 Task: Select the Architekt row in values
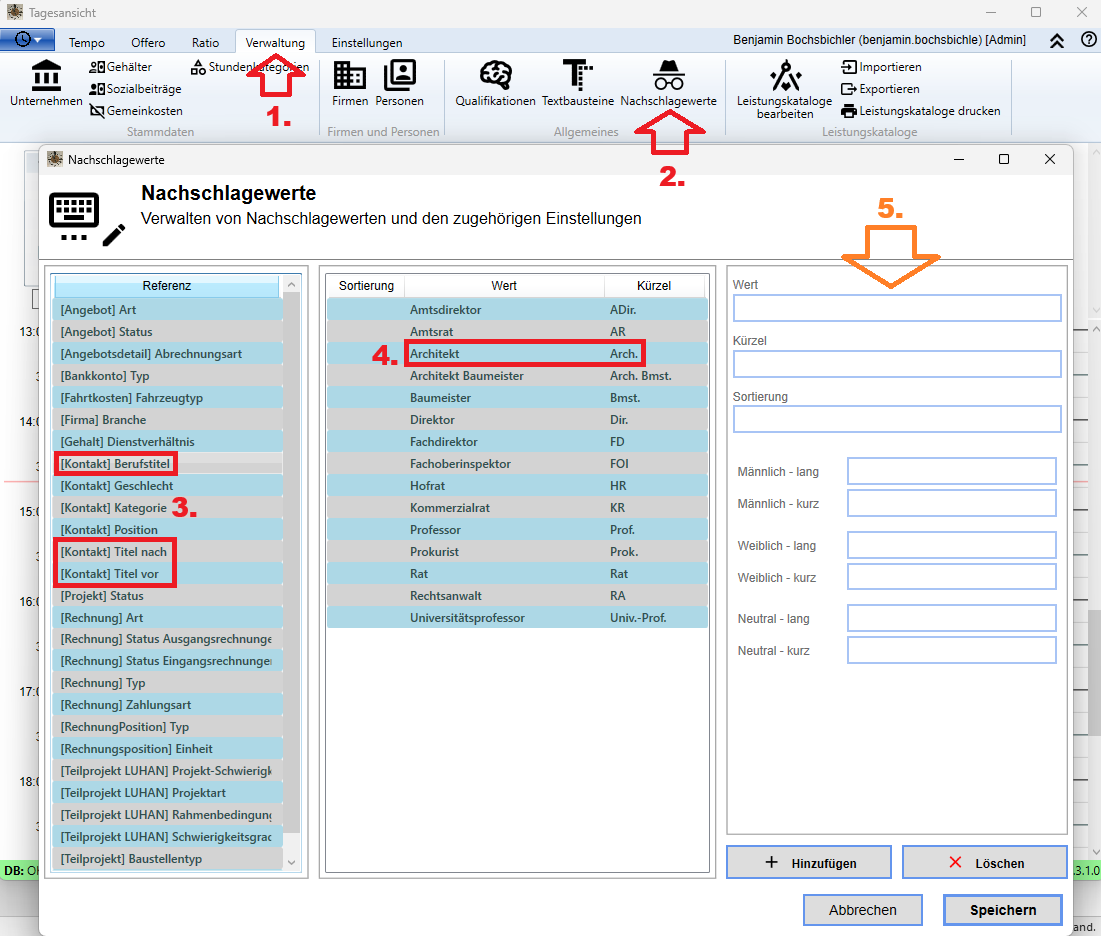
--
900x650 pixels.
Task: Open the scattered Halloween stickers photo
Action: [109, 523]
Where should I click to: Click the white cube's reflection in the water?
--
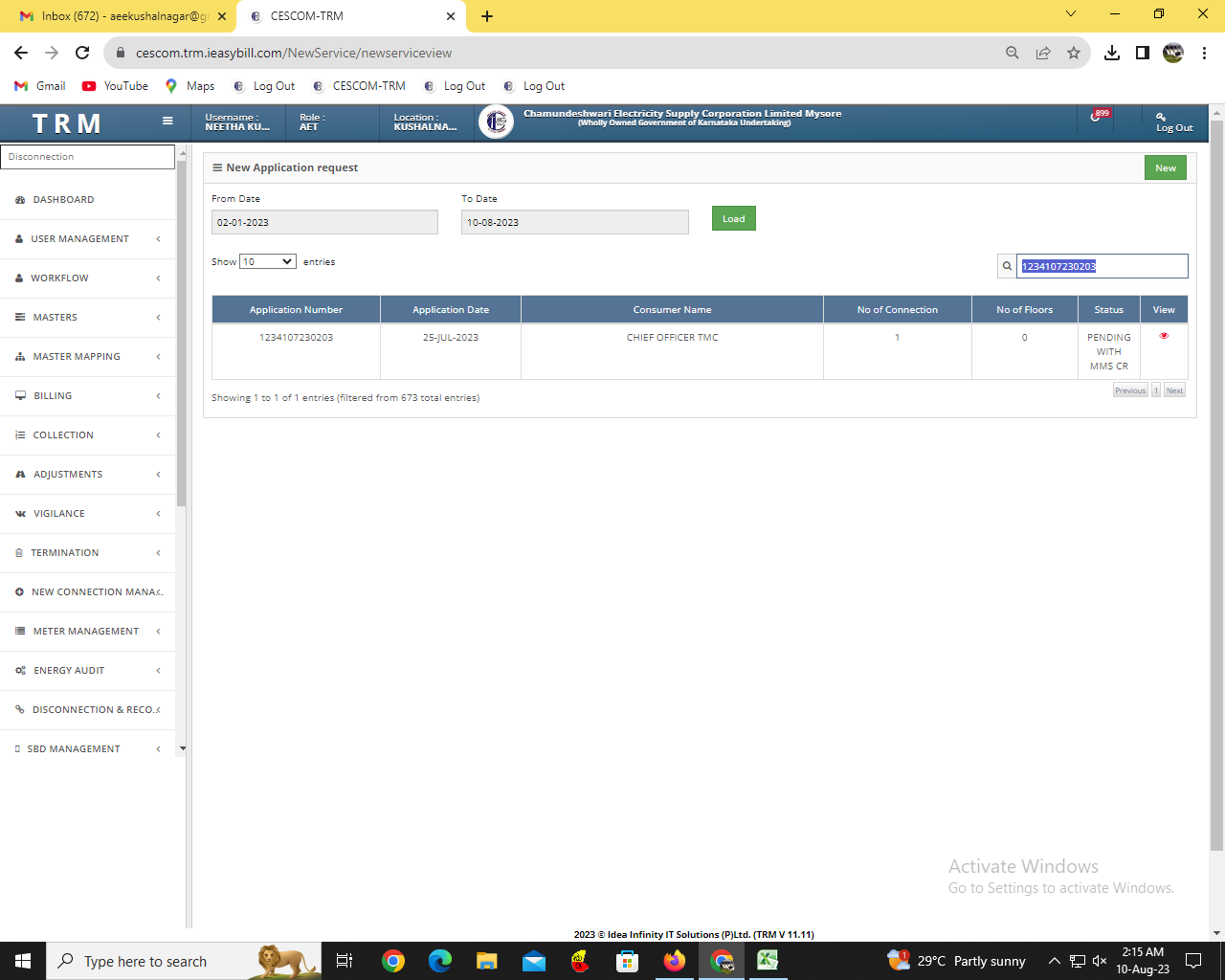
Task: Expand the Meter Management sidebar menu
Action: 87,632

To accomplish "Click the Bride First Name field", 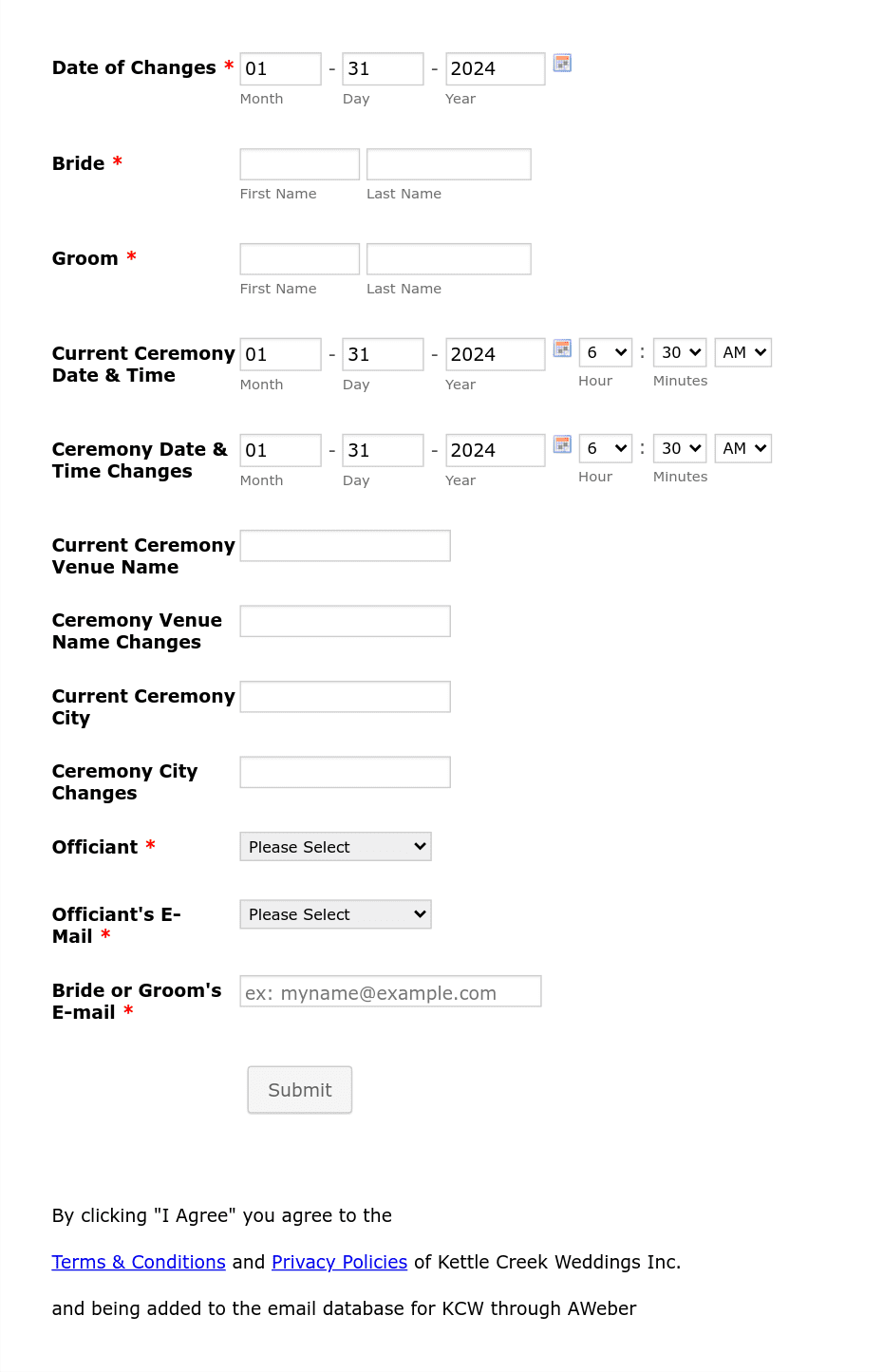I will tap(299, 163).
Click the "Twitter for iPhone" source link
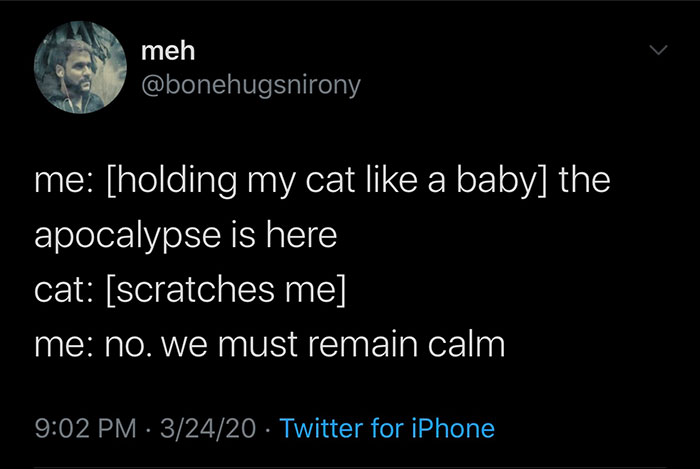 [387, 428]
--
* **Given problem**: Copy out each line of the material above that contains the string "Task".

* **Solution for this exercise**:
 Task: Select the Architekt row in values
Task: Open the scattered Halloween stickers photo
Task: Expand the Meter Management sidebar menu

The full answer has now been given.